複雑な気持ちではあったが、目の保養にはなった。
大聖堂の中に入るといきなり、台座に刺さった聖剣が俺たちを出迎えてくれた。
というのも、聖剣は別に宝物のように大事にしまっておく性質のものではないからだ。
聖剣は基本的に《勇者》にしか引き抜くことができず、またよほどのことがない限り破壊不可能だ。

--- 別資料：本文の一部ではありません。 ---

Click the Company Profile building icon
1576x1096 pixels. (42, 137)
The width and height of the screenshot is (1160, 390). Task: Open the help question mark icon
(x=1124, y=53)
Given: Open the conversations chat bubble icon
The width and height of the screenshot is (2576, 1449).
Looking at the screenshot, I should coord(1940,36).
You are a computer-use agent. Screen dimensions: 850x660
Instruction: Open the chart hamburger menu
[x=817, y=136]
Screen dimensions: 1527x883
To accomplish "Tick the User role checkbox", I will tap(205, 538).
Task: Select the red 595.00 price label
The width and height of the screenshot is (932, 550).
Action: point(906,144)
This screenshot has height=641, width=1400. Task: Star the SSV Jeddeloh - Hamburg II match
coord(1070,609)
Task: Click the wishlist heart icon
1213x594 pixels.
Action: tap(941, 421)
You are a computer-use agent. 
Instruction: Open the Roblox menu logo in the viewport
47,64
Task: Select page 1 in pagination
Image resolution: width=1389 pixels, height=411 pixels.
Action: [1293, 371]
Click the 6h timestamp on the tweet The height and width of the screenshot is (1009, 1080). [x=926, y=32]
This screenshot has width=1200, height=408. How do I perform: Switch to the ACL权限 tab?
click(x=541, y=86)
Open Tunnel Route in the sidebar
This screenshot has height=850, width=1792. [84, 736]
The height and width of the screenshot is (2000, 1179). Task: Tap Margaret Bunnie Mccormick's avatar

ゲームでは魔王によって破壊され、5つの欠片となって散り散りになってしまったが。
だから大聖堂は《勇者》の出現を待つべく、聖剣をこうして人々に開放しているのだ。
……そう母親から聞いていた。
「くそっ、やっぱり抜けなかったか」
「ハッ! そりゃアンタ、《勇者》じゃなくてただの《軽戦士》だからねえ」
それ故、大聖堂には聖剣を引き抜こうとする観光客も多くやってきている。
今も聖剣チャレンジに失敗した大男が、男勝りな女に背中をバシバシと叩かれていた。
「セイン、まずはお前から聖剣を抜いてみろ」
「いいのか?」
「ああ。どうせオレにしか抜けない代物だからな。ここまでついてきてくれた礼に記念受験させてやるよ」
満面の笑みで言い切ったシン。
そんなシンに、リディアは眉根を寄せる。
「シンくん。セインくんが聖剣を抜けなくても笑ったりしないよね?」
「べ、別にそんなつもりはないぞっ」
「ふーん、じゃあわたしが先に聖剣抜いてみるね? いいよね、セインくん?」
「別に構わないが……妙に張り切ってるな」
「えへへ」と言って、リディアは聖剣の柄に手を触れる。
そして顔を紅潮させながら「ふぬぬ、ぐぬぬぬっ……!」と細腕で引っ張り上げようとした。
「はあ、はあ……や、やっぱり抜けないね……」
「じゃあセイン、お前の番だ」
「シンくん、ニヤニヤしちゃダメだからね? わたしが抜けなかったときは何も言わなかったのに、セインくんにだけめちゃくちゃ笑うとか、そういうのはナシだからね?」
シンを諫めるリディア。
その視線はどこか冷ややかだった。
「べ、別にそんな事しねえよ……」とシンは返事したが、どうだろう。
俺は両手で聖剣の柄を握り、全身を使って引っこ抜こうとした。
するとなぜか、暖かな「何か」が俺を包んだ気がした。
「──リディア。君が聖剣を抜こうとしたとき、何か感じたか?」
「え、別に何もなかったよ? ……もしかして、セインくんは何か感じてるの!?」
「はあっ!? お、おいおいおいおい! まさか、そんなことがありえるわけねえよなあ!」
前のめりかつ上目遣いで見つめてくるリディア。
そして明らかに狼狽しているシン。
そんな彼らを見ていると、なんだか俺まで気分が高揚してきた。
俺は、リディアが感じなかった「何か」を感じ取れている。
心なしか、石の台座から剣が抜けていくような感覚まである。
「……ぬけたぁっ……」
思わず、間の抜けた声でつぶやいてしまった。
俺らしくもない。
「す、すごいよセインくん!」
突如として、リディアに抱きつかれる俺。
「わたし、どれだけがんばっても抜けなかったよ!? やっぱりセインくんが本当の勇者さまだったんだね!」
「あ、危ないから離れてくれ……!」
「えへへ、なんだかわたしまでうれしくなっちゃうな……!」
リディアに抱きつかれることは、二重の意味で危ない。
俺の右手には聖剣が握られている。
リディアを怪我させてしまう可能性だってゼロではない。
それに加え、俺の心臓が激しく脈を打っている。
今の状況は明らかにマズイ。
そう思ってリディアに「離れてくれ」と言ったのだが、リディアは気づいていない様子。
次第に観光客や司祭たちが「すげえ、本物の勇者に会っちまったぜ!」「さすがは勇者様です!」「俺も美少女に抱きつかれてえ!」「そこ代われ!」などと騒ぎ始めた。
そして──
「な、なんでモブ野郎が聖剣を引っこ抜いちまうんだよ……!」
ワナワナと震える、勇者シンの姿があった。